Potent paracrine promitogenic effects of dR-conditioned medium are due, in part, to PDGFs, SDF-1, and S100A4. A: paracrine promitogenic effect of dR cell-conditioned medium (R-CM) on target dS-SMC (gray bar) is partially attenuated by neutralizing PDGF-BB/AB antibodies (10 ng/ml). Serum-free medium conditioned by control adventitial fibroblasts (Fib-CM) had minimal promitogenic effect on S-SMC. The data are presented as the ratio of BrdU-positive cell nuclei vs. total nuclei number. **P < 0.001 compared with 0.2% PDS; #P < 0.05 compared with the effect of R-CM without PDGF antibodies. B: paracrine promitogenic effect of R-CM on target dS-SMC (gray bar) is partially attenuated by neutralizing SDF-1/CXCL12 antibodies (added at 3, 6, 12 ng/ml) in a dose-dependent manner. **P < 0.001 compared with 0.2% PDS; #P < 0.05 and ##P < 0.005 compared with the effect of R-CM without SDF-1 antibodies. PDGF-BB (10 ng/ml)-stimulated BrdU incorporation in target dS-SMC is not affected by SDF-1 neutralizing antibodies (12 ng/ml). ***P < 0.0001 compared with 0.2% PDS. C: R-CM-induced proliferation of target S-SMC (gray bar) is inhibited by incubation with S100A4-antibodies (1.25 μg/ml). Specificity of the effect was tested by adding human recombinant S100A4 (rS100A4, 2.5 μg/ml), which also exhibited promitogenic effect on S-SMC, and this effect was inhibited by S100A4 antibodies.

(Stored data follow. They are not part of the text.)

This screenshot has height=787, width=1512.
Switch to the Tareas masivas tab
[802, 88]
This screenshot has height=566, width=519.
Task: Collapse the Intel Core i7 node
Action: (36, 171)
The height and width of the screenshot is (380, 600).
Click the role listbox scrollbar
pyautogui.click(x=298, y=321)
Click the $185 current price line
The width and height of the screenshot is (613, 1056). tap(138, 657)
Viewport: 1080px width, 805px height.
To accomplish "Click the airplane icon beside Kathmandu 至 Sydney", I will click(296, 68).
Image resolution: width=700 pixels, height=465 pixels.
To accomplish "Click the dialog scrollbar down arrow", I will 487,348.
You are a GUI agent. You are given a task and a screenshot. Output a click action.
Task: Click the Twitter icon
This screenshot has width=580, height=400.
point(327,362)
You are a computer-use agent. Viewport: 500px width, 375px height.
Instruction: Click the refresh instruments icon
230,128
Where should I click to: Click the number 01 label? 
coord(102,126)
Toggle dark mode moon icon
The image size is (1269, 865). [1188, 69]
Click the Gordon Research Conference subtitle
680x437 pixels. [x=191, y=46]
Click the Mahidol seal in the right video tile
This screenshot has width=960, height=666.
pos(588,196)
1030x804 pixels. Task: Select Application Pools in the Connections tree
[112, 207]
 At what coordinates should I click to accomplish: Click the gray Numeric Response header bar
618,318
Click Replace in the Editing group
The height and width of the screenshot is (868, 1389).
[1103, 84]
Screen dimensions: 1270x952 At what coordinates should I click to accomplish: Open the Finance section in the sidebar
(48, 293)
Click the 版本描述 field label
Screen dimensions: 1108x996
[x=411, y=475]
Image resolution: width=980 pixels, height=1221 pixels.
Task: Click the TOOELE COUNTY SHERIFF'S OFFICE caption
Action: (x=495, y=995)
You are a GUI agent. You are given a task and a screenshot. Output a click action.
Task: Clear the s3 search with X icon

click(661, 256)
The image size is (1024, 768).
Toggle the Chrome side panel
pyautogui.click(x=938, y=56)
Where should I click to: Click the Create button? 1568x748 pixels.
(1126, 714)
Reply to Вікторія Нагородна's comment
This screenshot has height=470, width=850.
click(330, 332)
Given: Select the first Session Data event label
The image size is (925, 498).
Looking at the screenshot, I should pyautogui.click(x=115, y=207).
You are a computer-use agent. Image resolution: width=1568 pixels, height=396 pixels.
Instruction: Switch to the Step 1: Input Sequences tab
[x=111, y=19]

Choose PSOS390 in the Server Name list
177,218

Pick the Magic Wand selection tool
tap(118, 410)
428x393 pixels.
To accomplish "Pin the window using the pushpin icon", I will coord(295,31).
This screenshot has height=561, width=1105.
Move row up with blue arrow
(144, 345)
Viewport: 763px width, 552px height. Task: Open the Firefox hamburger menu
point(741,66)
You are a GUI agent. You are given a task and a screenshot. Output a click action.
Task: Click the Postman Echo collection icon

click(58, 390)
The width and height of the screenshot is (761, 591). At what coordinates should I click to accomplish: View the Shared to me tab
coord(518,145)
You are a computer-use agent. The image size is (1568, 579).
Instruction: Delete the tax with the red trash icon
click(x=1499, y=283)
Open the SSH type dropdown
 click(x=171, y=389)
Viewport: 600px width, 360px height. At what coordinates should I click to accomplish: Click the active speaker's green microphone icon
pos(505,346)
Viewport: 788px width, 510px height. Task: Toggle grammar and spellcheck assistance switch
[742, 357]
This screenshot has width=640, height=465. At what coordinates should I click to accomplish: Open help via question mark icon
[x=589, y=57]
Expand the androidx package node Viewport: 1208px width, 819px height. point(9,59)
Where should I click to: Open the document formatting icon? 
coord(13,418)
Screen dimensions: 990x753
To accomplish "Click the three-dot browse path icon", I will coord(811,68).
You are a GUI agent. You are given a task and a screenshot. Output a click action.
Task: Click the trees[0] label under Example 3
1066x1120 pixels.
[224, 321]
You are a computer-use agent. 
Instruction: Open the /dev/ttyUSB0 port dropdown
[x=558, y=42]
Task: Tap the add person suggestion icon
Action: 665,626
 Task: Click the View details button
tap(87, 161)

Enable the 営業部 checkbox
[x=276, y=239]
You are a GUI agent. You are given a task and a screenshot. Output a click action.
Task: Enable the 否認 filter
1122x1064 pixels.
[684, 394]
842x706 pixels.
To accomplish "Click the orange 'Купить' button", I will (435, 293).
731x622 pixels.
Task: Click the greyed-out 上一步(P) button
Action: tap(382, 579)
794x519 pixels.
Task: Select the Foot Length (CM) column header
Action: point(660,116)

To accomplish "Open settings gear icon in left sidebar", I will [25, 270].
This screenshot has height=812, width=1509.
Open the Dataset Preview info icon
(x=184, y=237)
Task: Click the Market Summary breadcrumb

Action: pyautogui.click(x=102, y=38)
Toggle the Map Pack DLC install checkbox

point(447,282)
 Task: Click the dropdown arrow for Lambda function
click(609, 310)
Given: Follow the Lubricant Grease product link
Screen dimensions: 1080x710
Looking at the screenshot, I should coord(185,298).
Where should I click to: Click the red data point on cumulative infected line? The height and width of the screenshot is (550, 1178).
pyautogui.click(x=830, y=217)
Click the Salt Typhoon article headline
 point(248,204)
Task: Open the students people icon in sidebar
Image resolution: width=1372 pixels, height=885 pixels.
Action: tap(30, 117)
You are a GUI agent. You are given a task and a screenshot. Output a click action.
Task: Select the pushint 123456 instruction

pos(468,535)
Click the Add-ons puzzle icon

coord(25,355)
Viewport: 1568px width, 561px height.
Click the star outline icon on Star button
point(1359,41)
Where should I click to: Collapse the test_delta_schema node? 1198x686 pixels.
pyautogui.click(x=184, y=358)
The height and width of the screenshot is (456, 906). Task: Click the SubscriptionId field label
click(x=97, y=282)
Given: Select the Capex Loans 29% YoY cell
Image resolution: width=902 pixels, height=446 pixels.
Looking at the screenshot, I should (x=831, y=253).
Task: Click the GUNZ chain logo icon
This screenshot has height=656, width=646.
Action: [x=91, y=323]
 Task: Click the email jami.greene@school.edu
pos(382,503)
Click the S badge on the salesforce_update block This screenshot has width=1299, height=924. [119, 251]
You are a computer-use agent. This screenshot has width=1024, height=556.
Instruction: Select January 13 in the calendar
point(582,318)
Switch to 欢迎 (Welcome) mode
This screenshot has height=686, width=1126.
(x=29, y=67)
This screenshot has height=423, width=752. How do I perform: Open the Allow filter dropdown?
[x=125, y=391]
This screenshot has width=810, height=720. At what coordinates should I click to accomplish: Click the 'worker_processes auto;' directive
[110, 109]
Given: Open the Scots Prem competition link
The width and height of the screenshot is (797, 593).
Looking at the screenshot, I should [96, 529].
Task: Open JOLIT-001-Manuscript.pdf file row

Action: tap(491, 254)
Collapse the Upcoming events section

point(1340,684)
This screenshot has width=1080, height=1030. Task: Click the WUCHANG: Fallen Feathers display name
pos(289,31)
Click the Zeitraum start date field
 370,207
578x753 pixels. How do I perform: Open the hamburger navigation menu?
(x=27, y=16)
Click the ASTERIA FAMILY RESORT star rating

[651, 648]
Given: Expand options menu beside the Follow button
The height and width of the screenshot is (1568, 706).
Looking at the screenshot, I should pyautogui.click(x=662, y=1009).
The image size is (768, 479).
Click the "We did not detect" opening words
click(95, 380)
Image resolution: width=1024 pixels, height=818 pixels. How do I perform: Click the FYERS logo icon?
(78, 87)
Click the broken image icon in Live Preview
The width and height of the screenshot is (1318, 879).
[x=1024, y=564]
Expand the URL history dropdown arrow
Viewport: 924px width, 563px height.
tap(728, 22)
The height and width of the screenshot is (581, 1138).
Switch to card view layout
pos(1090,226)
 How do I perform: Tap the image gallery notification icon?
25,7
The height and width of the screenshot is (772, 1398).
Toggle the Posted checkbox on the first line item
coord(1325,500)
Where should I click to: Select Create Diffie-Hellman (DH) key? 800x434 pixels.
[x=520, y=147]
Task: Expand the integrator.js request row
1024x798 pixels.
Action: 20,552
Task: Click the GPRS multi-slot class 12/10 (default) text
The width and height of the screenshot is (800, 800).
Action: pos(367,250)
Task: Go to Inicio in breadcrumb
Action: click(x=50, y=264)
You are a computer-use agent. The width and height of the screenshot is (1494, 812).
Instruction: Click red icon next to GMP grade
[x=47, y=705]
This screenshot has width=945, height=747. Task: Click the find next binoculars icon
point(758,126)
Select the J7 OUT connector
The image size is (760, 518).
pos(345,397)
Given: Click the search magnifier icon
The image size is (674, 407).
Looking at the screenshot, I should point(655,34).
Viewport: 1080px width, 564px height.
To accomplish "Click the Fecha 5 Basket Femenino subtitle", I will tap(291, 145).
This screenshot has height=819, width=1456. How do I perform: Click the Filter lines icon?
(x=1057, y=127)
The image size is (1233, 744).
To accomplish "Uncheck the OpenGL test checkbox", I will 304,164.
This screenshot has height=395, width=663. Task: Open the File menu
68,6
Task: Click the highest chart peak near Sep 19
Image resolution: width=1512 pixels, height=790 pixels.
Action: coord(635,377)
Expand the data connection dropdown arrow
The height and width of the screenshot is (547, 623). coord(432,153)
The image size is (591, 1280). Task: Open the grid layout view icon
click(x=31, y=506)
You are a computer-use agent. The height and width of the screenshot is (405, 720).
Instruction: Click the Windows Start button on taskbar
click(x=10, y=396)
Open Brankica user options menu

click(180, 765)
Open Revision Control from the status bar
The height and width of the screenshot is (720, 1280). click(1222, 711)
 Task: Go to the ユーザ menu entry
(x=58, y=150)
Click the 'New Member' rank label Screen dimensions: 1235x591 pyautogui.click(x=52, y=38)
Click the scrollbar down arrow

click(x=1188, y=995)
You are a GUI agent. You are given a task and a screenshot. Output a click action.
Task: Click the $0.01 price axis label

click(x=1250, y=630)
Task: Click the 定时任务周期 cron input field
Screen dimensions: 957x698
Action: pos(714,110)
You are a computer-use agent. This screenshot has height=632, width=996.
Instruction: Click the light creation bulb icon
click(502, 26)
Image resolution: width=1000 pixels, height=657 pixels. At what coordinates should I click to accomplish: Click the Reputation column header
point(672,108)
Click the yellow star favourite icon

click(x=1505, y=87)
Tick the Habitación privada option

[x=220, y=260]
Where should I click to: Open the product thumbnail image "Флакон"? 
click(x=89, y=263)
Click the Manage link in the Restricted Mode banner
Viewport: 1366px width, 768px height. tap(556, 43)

PDGF-BB (10 ng/ml)-stimulated proliferation of target dS-SMC was not affected by S100A4 antibodies. Cell counts were done on day 5. The data are expressed as fold-increase in cell numbers compared with untreated (0.2% PDS) cells. ***P < 0.0001 compared with 0.2% PDS; *P < 0.05 compared with 0.2% PDS; ##P < 0.005 compared with R-CM-treated cells; #P < 0.05 compared with rS100A4-treated cells. Gray and open bars, untreated cells; closed bars, antibody-treated cells. For all experiments, cells growing in 4 wells were analyzed for each data point.